• Problem details: Find every line in the items below that contains the word "screenshot" and copy each of those lines in full.

• Extracted entries:
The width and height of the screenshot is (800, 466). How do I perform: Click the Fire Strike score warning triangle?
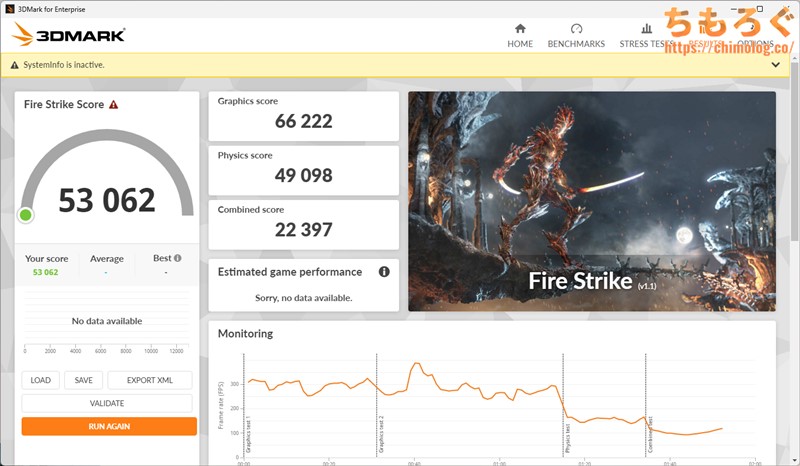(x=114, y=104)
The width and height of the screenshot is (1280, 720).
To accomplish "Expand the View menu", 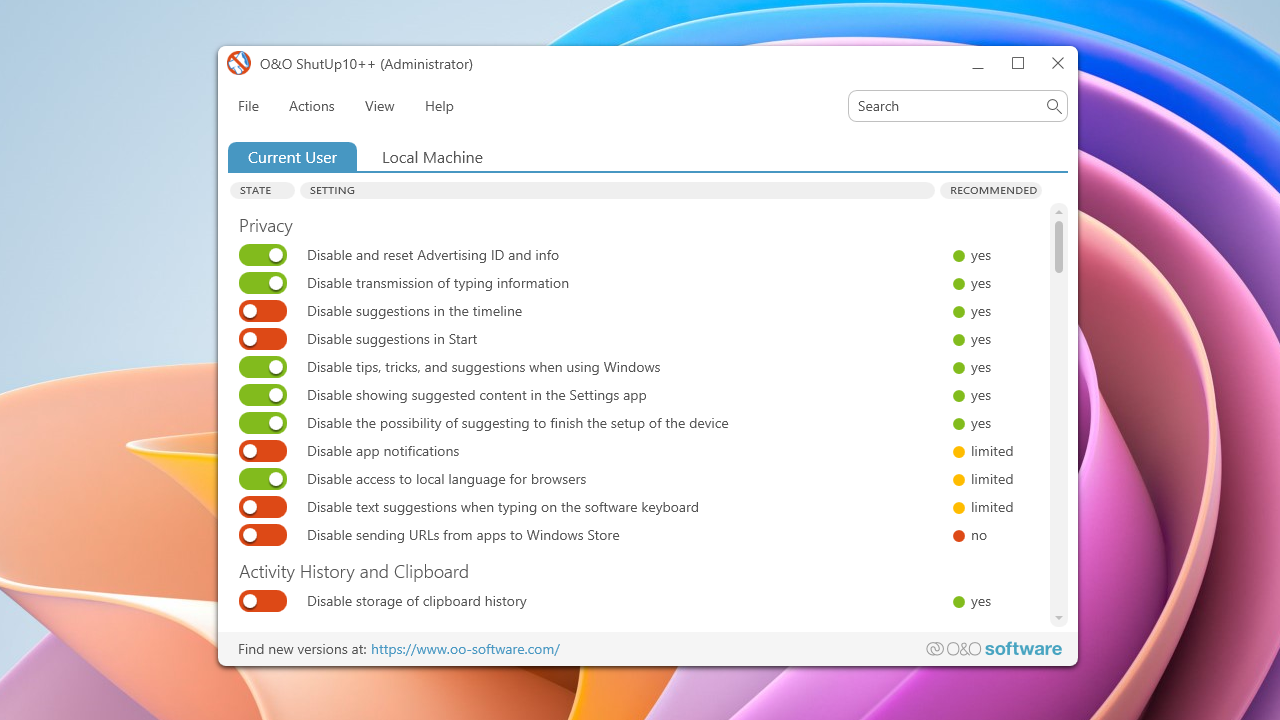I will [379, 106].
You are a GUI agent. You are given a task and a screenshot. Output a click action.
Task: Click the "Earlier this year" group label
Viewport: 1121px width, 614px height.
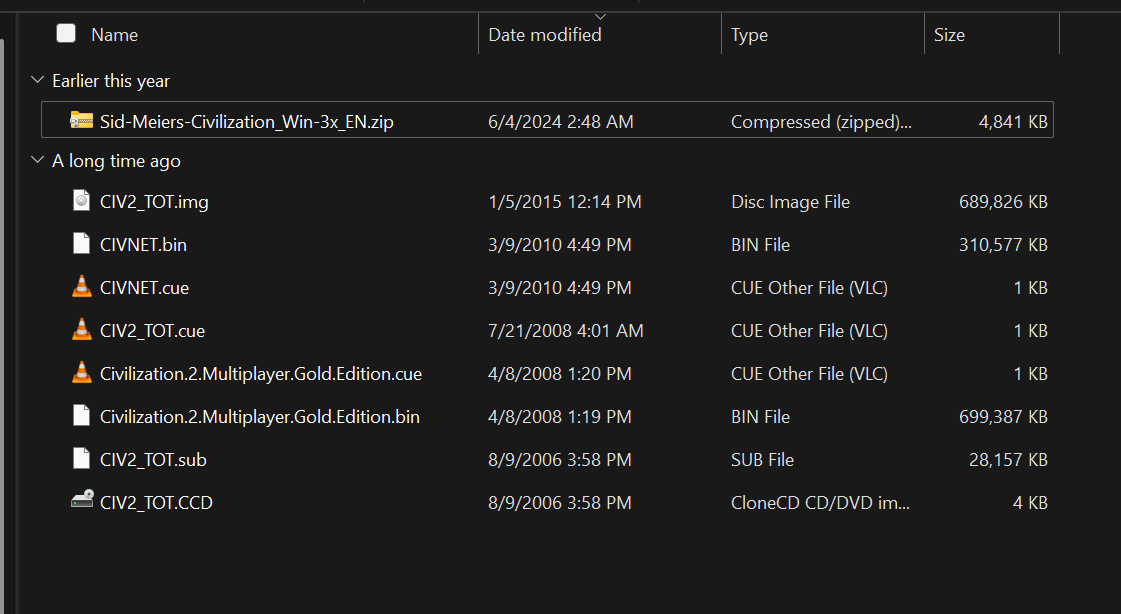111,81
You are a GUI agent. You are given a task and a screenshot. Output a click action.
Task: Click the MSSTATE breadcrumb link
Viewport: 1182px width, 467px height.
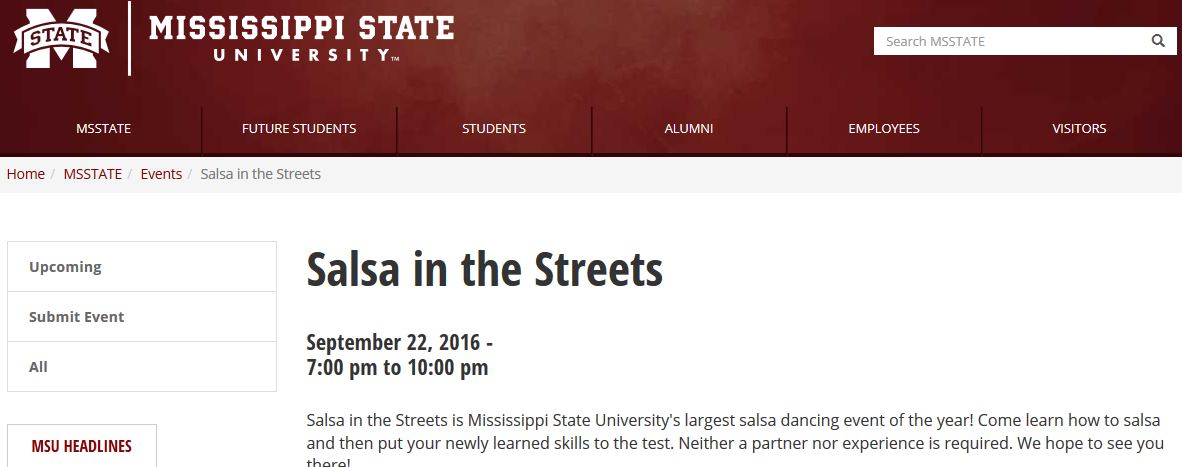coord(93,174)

• Output below:
The width and height of the screenshot is (800, 466). How do I perform: Click the Fire Strike score warning triangle?
The width and height of the screenshot is (1280, 720).
You are a GUI agent. You are given a task and a screenshot. Output a click action.
You are a GUI agent. You are given a task and a screenshot. Output a click action.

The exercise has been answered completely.